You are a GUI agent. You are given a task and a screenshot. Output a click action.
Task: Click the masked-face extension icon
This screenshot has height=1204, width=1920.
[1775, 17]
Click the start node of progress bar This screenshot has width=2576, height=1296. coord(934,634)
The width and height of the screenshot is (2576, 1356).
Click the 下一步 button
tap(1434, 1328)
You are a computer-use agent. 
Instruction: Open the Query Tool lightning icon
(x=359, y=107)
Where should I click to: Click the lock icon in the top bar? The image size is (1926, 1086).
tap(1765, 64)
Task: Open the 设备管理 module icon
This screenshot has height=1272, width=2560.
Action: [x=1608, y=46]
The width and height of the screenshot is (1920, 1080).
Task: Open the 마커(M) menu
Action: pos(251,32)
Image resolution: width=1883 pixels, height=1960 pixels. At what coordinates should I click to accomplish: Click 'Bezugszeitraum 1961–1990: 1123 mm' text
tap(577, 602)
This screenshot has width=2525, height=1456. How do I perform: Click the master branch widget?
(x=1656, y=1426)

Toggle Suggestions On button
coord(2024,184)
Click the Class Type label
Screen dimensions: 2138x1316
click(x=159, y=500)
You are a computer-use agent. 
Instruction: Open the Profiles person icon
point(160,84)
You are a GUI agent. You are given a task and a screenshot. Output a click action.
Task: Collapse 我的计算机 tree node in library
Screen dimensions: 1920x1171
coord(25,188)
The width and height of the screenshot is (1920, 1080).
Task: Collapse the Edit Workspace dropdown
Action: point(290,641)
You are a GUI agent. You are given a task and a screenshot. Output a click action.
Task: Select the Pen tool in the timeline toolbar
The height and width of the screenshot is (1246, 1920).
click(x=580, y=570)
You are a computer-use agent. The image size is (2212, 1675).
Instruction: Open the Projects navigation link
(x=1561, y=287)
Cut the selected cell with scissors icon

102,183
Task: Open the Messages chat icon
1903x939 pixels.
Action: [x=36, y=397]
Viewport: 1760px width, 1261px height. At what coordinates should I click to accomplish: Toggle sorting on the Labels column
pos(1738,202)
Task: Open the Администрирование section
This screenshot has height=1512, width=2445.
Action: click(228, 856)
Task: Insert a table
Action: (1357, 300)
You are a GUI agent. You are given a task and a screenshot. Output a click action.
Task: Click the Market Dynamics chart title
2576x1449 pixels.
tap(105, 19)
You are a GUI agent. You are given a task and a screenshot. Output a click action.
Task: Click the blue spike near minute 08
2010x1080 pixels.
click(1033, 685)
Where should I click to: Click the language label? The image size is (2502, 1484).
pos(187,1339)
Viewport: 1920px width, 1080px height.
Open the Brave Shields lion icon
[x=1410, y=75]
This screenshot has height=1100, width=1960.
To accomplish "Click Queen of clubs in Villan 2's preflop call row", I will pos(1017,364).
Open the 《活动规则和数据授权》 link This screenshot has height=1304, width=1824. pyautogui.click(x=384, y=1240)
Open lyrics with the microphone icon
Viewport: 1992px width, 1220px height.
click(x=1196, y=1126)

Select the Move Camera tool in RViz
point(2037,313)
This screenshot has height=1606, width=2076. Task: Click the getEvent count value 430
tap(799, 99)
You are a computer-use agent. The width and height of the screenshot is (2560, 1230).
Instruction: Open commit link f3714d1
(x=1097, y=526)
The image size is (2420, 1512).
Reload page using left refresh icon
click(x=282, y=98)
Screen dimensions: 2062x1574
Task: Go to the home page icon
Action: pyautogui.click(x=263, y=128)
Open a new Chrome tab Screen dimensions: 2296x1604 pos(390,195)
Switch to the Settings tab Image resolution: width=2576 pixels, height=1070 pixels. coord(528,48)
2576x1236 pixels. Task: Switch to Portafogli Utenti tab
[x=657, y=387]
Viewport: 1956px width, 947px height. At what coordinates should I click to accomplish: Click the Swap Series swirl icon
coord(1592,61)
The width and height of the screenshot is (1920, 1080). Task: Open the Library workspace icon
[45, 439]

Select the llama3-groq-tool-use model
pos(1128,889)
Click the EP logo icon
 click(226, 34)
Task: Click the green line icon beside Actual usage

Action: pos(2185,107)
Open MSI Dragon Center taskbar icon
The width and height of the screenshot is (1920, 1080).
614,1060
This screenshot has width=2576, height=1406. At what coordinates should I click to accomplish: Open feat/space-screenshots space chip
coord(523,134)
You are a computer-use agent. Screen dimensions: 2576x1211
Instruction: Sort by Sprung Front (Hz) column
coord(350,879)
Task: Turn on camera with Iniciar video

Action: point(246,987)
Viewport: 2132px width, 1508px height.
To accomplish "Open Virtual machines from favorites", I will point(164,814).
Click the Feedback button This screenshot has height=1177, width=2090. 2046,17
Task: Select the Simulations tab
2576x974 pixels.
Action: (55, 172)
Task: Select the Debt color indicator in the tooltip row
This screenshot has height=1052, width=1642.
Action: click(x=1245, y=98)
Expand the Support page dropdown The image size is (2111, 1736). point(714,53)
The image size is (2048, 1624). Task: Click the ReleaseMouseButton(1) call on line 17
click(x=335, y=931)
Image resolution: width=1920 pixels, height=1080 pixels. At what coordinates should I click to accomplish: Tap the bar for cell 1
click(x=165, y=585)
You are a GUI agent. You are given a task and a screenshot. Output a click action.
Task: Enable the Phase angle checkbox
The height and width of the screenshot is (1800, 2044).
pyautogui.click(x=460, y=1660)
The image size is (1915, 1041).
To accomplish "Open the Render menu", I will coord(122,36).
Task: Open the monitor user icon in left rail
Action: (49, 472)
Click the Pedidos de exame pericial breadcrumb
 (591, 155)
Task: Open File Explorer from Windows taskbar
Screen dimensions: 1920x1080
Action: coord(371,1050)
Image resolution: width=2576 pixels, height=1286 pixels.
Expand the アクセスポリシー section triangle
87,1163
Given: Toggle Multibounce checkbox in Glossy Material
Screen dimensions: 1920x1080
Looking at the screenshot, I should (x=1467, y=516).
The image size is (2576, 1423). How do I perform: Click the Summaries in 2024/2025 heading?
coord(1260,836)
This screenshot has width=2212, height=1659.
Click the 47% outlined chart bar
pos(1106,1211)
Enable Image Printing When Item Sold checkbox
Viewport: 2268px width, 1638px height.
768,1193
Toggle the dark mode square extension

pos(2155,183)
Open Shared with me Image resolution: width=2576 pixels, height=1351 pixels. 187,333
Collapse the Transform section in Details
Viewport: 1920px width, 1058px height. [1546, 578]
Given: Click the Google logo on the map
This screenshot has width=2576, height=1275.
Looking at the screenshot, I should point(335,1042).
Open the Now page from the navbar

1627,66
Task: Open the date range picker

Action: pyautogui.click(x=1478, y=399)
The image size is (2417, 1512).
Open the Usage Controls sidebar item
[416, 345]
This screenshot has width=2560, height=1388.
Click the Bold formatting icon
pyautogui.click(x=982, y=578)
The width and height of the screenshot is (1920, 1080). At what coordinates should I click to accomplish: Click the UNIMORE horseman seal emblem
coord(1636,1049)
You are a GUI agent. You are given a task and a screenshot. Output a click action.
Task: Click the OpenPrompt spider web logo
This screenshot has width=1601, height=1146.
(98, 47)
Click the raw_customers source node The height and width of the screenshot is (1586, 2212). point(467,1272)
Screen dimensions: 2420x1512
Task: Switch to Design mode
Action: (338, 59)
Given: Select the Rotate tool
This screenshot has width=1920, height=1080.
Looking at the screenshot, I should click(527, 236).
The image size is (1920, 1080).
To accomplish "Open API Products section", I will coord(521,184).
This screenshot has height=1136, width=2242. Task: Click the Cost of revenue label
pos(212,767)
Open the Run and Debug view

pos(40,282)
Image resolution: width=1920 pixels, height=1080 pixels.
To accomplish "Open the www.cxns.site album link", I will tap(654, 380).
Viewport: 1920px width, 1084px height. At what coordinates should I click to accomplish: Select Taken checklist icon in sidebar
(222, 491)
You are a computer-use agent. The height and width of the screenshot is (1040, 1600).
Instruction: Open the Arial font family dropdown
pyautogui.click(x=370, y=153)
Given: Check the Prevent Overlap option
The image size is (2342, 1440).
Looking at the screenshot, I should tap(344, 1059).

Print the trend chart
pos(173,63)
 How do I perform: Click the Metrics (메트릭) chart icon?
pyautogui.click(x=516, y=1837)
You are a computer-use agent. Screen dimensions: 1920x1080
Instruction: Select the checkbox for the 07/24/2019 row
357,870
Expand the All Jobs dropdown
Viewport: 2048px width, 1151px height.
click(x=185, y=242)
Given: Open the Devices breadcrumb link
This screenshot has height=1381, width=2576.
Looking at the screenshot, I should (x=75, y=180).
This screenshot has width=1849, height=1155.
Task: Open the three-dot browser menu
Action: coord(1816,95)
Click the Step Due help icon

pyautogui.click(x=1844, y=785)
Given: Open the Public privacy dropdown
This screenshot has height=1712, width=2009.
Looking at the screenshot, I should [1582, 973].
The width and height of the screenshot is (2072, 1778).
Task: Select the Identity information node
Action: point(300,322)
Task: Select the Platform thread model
**********
WHAT IS EXPECTED =
Pull out each line of the listing that holds the string "computer".

RESULT OF THIS EXERCISE =
You are a computer-use agent. 
You are a computer-use agent. 
You are a computer-use agent. The image size is (2212, 1675).
You are a computer-use agent. The width and height of the screenshot is (2560, 1230).
You are a computer-use agent. Screen dimensions: 2576x1211
You are a computer-use agent. The height and width of the screenshot is (1040, 1600).
You are a computer-use agent. Screen dimensions: 1920x1080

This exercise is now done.